Prompt 1 |
Echo the stretch of the Pyth Network article from "PYTH’s price surged" through "on the blockchain.", word for word.

According to data from crypto.news, Pyth Network (PYTH) soared 118% to an intraday high of $0.243 on Friday morning, Asian time, before settling at $0.227 as of press time. At this price, it stands 167% higher than its year-to-date low.

The surge occurred in a high-volume trading environment. Trading volume for PYTH token was up nearly 8,600% over the past 24 hours, which indicates strong demand from traders helped fuel its rally today.

The token also attracted strong demand from derivatives traders. Notably, open interest surged to an all-time high of $188.34 million, significantly higher than the approximately $40 million recorded the previous day. This, combined with a long/short ratio above 1, indicates that a majority of traders are positioning for further upside, reinforcing the bullish sentiment behind the rally.

As such, the market cap of Pyth Network has ballooned to over $1.3 billion, entering the top 100 crypto assets by market cap as per CoinGecko.

PYTH’s price surged after the project’s team announced that the U.S. Department of Commerce had chosen the network as one of the oracle partners to help validate and publish economic data directly on the blockchain.

Notably, this also drove renewed interest from whale investors. According to data from Nansen, the balance of PYTH tokens held by whale wallets rose 14.5% over the past 7 days, increasing from 42.97 million to 49.21 million today.

Another factor that supported the token’s gains today is the drop in balances held on exchanges. According to Nansen data, the combined balances across all exchanges currently stand at 908.75 million, down 8% compared to seven days ago.

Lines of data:
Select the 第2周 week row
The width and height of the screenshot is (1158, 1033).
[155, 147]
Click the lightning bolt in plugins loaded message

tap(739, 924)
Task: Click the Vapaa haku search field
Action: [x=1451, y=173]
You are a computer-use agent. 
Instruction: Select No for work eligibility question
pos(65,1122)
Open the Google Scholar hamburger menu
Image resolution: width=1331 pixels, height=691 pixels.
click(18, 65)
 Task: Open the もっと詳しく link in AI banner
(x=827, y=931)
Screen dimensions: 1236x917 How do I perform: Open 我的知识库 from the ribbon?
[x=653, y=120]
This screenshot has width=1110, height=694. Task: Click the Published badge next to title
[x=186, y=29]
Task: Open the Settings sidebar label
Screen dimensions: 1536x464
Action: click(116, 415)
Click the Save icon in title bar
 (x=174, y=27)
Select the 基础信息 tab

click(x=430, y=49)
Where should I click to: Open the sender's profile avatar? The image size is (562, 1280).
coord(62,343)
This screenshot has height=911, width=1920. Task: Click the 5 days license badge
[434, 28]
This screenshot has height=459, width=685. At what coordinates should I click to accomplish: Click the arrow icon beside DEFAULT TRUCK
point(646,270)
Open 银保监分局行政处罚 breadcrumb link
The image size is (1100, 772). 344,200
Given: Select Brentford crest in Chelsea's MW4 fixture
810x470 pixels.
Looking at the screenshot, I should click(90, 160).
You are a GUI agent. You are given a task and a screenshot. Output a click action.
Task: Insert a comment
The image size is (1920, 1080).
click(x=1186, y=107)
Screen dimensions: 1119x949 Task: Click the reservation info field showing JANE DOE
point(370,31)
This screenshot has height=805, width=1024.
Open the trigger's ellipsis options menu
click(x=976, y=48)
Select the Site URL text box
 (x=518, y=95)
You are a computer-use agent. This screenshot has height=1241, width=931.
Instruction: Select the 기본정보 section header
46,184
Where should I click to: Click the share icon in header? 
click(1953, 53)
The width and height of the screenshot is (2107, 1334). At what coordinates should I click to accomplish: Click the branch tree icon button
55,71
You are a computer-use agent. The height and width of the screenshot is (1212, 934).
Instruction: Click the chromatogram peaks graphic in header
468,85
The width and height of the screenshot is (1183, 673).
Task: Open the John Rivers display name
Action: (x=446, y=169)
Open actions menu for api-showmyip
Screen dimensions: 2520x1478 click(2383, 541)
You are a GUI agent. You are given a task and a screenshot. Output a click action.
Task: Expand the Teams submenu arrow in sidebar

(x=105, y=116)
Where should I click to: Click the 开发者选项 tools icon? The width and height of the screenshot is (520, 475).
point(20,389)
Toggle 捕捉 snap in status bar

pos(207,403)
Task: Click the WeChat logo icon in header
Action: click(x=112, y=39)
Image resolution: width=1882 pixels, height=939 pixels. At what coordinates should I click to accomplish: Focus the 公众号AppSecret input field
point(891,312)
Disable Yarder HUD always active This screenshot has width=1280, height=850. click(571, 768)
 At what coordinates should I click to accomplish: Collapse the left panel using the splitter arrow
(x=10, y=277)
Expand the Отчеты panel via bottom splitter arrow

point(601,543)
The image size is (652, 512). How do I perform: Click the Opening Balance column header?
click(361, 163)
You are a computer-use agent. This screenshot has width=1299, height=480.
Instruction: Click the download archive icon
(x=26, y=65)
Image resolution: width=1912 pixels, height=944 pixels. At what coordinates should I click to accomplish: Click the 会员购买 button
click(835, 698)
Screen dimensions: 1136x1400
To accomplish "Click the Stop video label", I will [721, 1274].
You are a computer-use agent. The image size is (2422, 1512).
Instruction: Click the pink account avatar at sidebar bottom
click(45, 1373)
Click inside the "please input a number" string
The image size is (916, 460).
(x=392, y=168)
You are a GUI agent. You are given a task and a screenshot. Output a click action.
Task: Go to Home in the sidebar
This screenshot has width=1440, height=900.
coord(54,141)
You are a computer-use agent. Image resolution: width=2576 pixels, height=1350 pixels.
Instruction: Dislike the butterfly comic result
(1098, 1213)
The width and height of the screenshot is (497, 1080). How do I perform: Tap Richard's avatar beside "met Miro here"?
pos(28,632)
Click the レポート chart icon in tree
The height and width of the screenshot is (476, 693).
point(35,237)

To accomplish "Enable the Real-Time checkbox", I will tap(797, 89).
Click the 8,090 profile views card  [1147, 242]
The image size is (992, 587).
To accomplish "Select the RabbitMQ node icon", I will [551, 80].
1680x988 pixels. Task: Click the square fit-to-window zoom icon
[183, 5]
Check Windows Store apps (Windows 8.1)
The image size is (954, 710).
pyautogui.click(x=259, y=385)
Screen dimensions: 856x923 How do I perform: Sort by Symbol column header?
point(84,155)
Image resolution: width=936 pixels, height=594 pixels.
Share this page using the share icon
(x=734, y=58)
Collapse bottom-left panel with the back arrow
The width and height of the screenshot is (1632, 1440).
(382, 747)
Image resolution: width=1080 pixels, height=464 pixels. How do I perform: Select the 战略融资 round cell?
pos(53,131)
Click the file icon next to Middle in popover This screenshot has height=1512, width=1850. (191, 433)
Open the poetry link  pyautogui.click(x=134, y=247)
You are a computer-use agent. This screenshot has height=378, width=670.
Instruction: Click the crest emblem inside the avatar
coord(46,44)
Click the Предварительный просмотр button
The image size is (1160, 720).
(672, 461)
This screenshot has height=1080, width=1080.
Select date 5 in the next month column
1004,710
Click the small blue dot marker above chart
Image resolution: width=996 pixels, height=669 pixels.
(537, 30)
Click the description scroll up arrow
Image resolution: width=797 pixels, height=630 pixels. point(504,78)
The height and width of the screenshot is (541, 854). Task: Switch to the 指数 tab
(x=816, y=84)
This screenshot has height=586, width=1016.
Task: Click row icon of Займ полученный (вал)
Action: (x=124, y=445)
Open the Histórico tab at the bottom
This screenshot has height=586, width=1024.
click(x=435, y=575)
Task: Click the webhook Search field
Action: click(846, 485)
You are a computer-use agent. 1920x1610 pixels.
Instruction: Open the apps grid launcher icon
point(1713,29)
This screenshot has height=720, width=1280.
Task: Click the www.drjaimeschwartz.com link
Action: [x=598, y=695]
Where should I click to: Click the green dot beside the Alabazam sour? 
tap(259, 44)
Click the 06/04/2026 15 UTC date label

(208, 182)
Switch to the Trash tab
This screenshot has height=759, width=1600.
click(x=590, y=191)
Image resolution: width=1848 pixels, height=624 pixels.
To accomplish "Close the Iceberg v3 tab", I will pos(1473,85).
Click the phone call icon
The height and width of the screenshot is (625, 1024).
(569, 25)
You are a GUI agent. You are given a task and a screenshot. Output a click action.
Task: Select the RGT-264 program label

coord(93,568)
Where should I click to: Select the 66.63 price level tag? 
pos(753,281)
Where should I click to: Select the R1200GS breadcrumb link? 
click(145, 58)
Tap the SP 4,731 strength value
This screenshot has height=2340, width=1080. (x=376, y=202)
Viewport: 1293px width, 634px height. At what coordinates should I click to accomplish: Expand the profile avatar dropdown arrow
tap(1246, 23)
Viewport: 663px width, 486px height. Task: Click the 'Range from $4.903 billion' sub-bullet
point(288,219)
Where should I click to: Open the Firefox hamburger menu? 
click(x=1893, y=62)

Prompt 2 |
Duplicate the stretch of the listing from the line containing "Switch to the Trash tab" through the last line of the listing, with both ends included.

Final result 1 |
PYTH’s price surged after the project’s team announced that the U.S. Department of Commerce had chosen the network as one of the oracle partners to help validate and publish economic data directly on the blockchain.

Final result 2 |
Switch to the Trash tab
This screenshot has height=759, width=1600.
click(x=590, y=191)
Image resolution: width=1848 pixels, height=624 pixels.
To accomplish "Close the Iceberg v3 tab", I will pos(1473,85).
Click the phone call icon
The height and width of the screenshot is (625, 1024).
(569, 25)
You are a GUI agent. You are given a task and a screenshot. Output a click action.
Task: Select the RGT-264 program label

coord(93,568)
Where should I click to: Select the 66.63 price level tag? 
pos(753,281)
Where should I click to: Select the R1200GS breadcrumb link? 
click(145, 58)
Tap the SP 4,731 strength value
This screenshot has height=2340, width=1080. (x=376, y=202)
Viewport: 1293px width, 634px height. At what coordinates should I click to accomplish: Expand the profile avatar dropdown arrow
tap(1246, 23)
Viewport: 663px width, 486px height. Task: Click the 'Range from $4.903 billion' sub-bullet
point(288,219)
Where should I click to: Open the Firefox hamburger menu? 
click(x=1893, y=62)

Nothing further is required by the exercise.